STUDY MATERIAL:
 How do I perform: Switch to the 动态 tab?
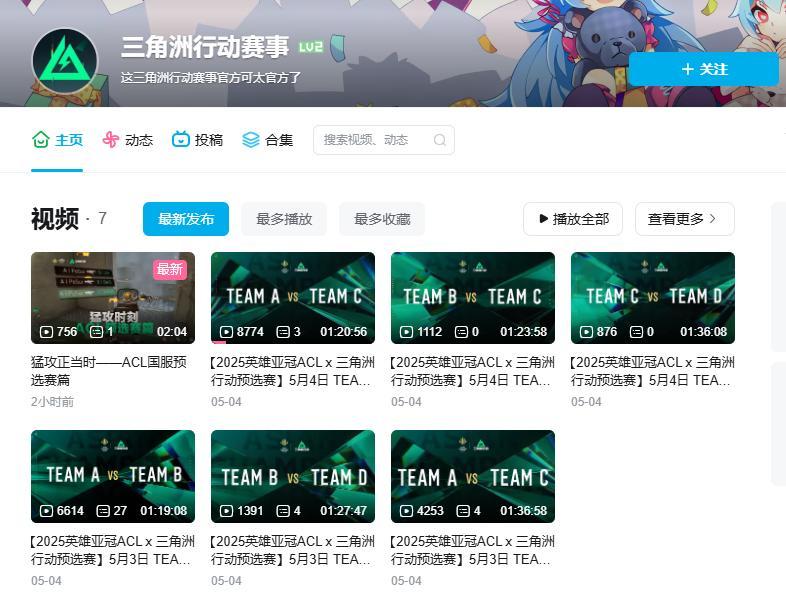tap(138, 140)
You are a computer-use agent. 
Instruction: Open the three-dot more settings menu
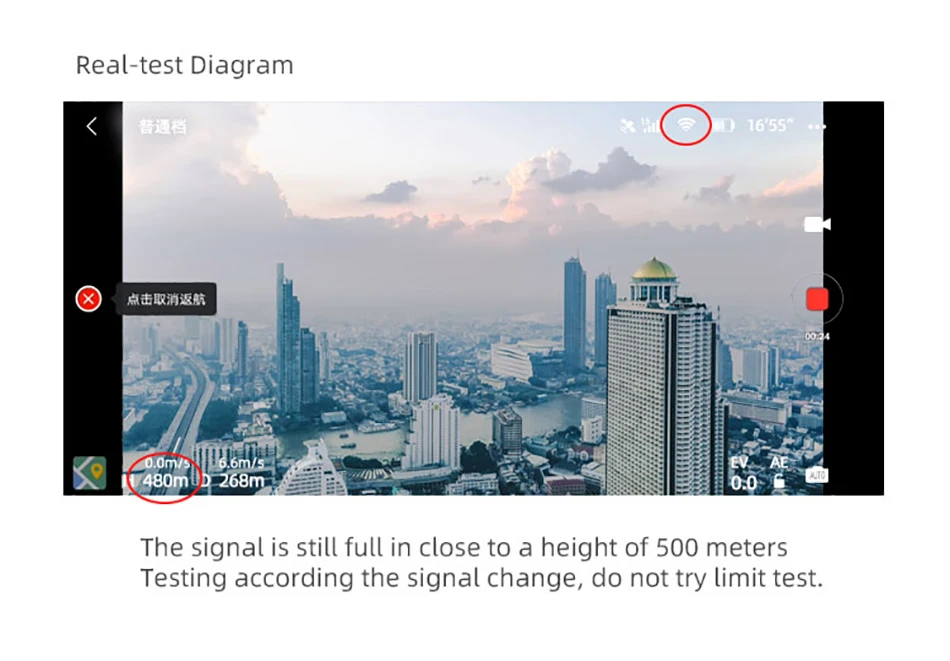point(816,127)
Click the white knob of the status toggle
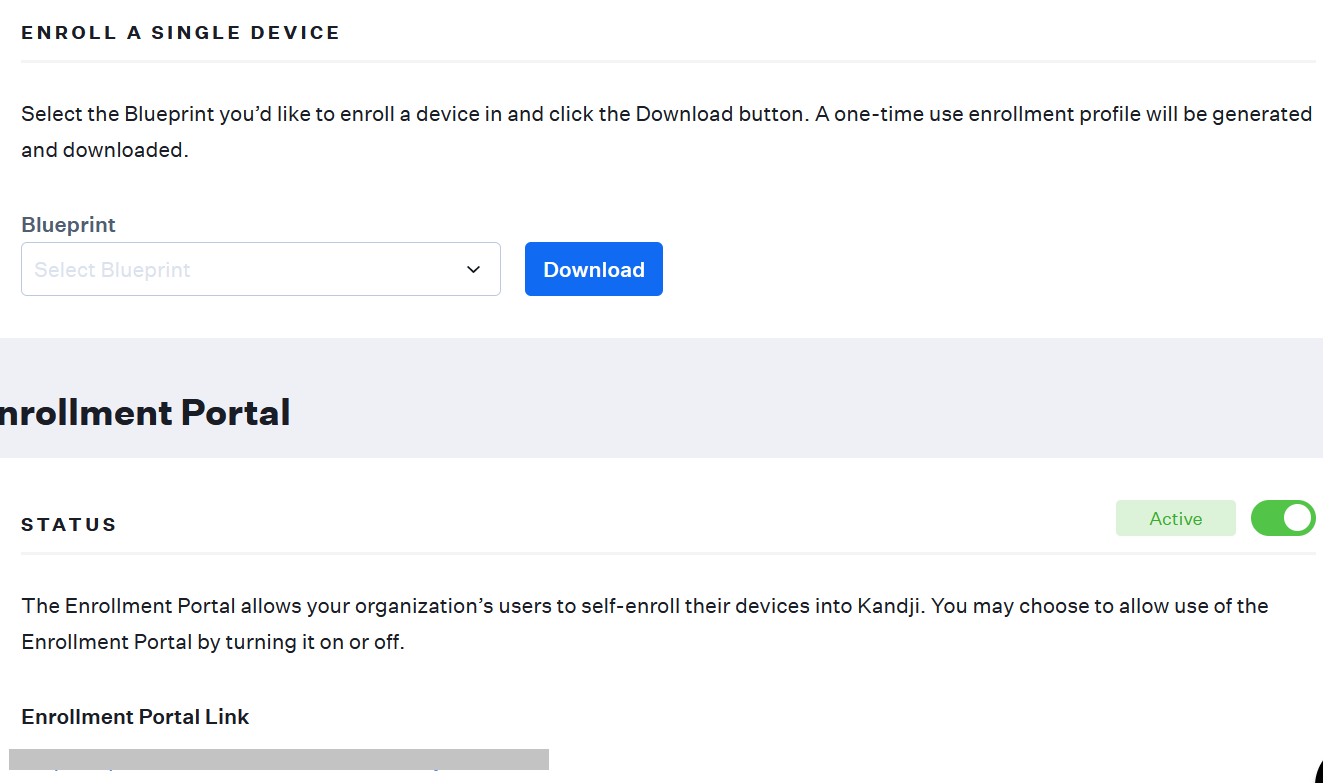The image size is (1323, 783). (1297, 518)
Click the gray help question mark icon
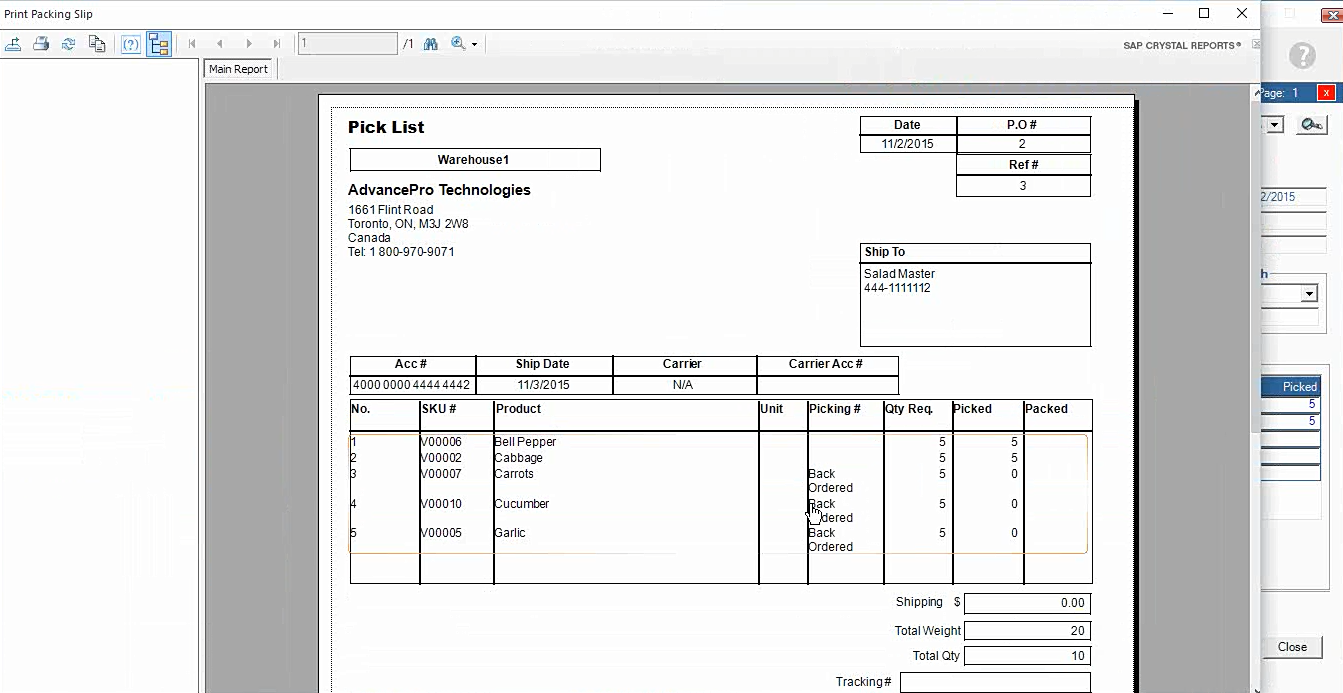1343x693 pixels. click(1302, 56)
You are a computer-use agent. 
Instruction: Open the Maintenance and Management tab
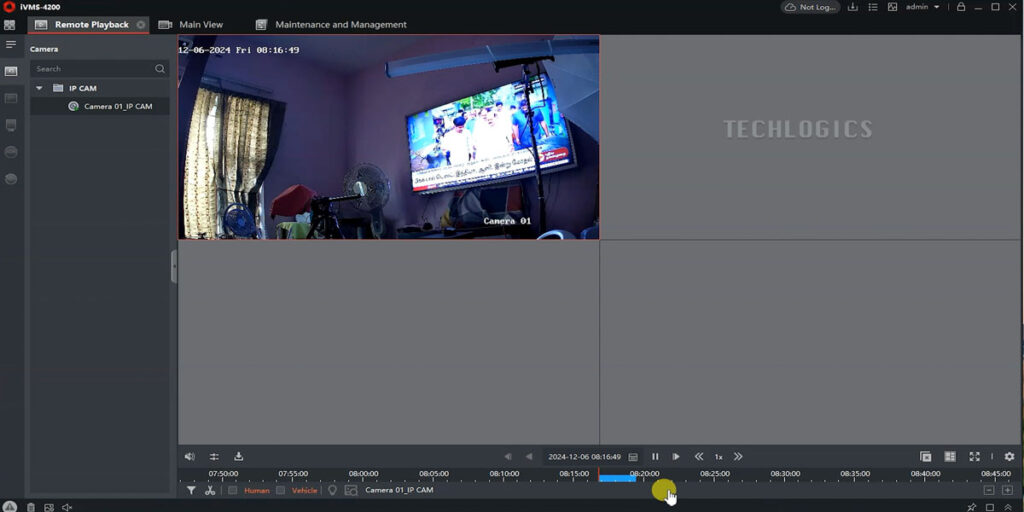tap(340, 24)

INSTRUCTIONS FOR THE TASK: Everything in the records above should come back word for word, except the pictures.

RESULT OF THE TASK:
 How do I perform: Switch to the 动态 tab?
tap(138, 140)
You are a computer-use agent. 
Instruction: Open the three-dot more settings menu
point(816,127)
Click the white knob of the status toggle
The image size is (1323, 783). (1297, 518)
Click the gray help question mark icon
1343x693 pixels. click(1302, 56)
You are a computer-use agent. 
Instruction: Open the Maintenance and Management tab
tap(340, 24)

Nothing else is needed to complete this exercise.